I also use rbac-tool for broader inspection because it makes excessive access easier to compare across namespaces. I ran it from an Ubuntu 22.04 admin workstation, checked output into a restricted evidence folder, and compared weekly snapshots. The tooling did not replace review; it gave my team a repeatable way to ask better questions during change control.
The tool is not the control.
You may also find this useful: Check out our guide on Python Network Config Backup: Automating Multi-Vendor Device Snapshots for more practical tips.
My preferred review questions are direct. Can this service account create pods? Can it read secrets? Can it impersonate another subject? Can it update RBAC resources? Can it write outside its namespace? If the answer is yes, I want the workload owner to explain the business process, not just the YAML. My view is that RBAC review should feel slightly uncomfortable, because excessive access usually survives in places where nobody wants to slow down and ask why.
Build RBAC Review Into CI/CD
Once the cleanup finished, I did not want to depend on another annual audit. We added a CI/CD gate that scans Kubernetes manifests before they reach the cluster. The gate fails any merge request that introduces cluster-admin bindings for service accounts, references wildcard verbs without an approved label, or binds sensitive ClusterRoles outside our platform namespace. The first version was a Python 3.11 script because my team could read and maintain it without adding another control plane dependency.

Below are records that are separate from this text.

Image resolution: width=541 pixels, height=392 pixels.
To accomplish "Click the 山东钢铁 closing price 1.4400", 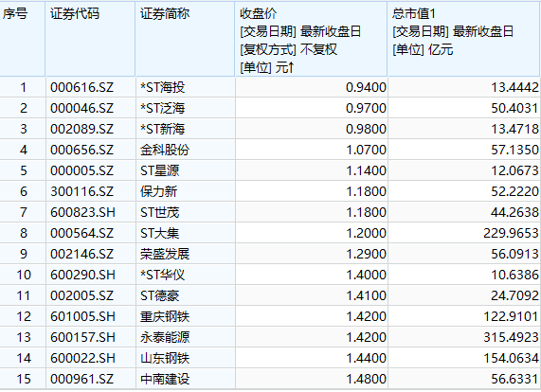I will tap(366, 358).
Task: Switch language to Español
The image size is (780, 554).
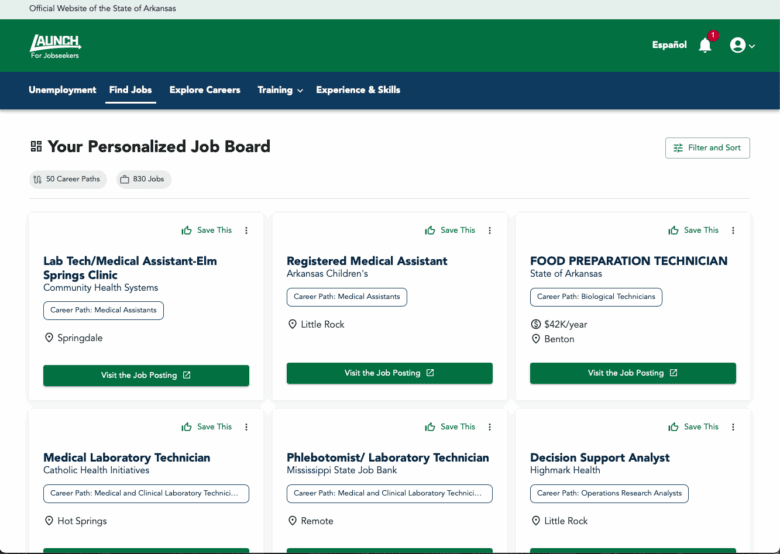Action: coord(669,45)
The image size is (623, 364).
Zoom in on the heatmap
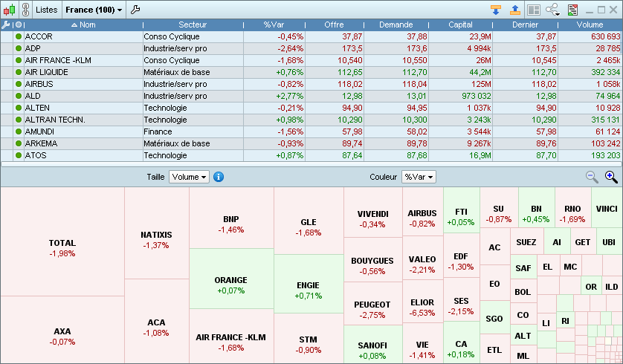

The gate is intentionally blunt. If a team needs cluster-admin, my team reviews the request and records the exception. That does not block real emergencies because our break-glass process still exists, but it stops quiet permission creep from arriving through normal deployment pipelines. I would rather have one noisy failed build than one silent production privilege expansion.
Friction has a job.
We also made the check visible in pull requests, so application owners see the exact subject, roleRef, and namespace that triggered the failure. That small detail changed the conversation from “security blocked me” to “this binding grants too much.” In my opinion, the best RBAC control is boring, automatic, and close to the code path where the risky permission is created.
Keep Cluster-Admin Rare
I now treat cluster-admin like emergency access, not application access. My team still has production realities: batch jobs fail, vendors send rushed patches, line systems need maintenance windows, and nobody wants a security process that stops manufacturing output. Even so, a service account that runs a scheduled report does not need the Kubernetes equivalent of unrestricted sudo.
The durable answer is not just removing 18 bad bindings. It is changing the default instinct. When a workload needs access, I start with the narrow namespace Role and add verbs only when logs or tests prove they are required. When a platform component needs broader access, I document why the scope cannot be smaller. When someone asks for cluster-admin, I assume the request is incomplete until the reason is precise.
Least privilege is maintenance work.
I do not believe Kubernetes RBAC fails because the model is weak. I believe it fails because busy teams use powerful roles as lubricant, then move on after the deployment turns green. That was my mistake too, and the only fix I trust is a recurring review backed by CI/CD enforcement, audit logs, and a low tolerance for convenience permissions.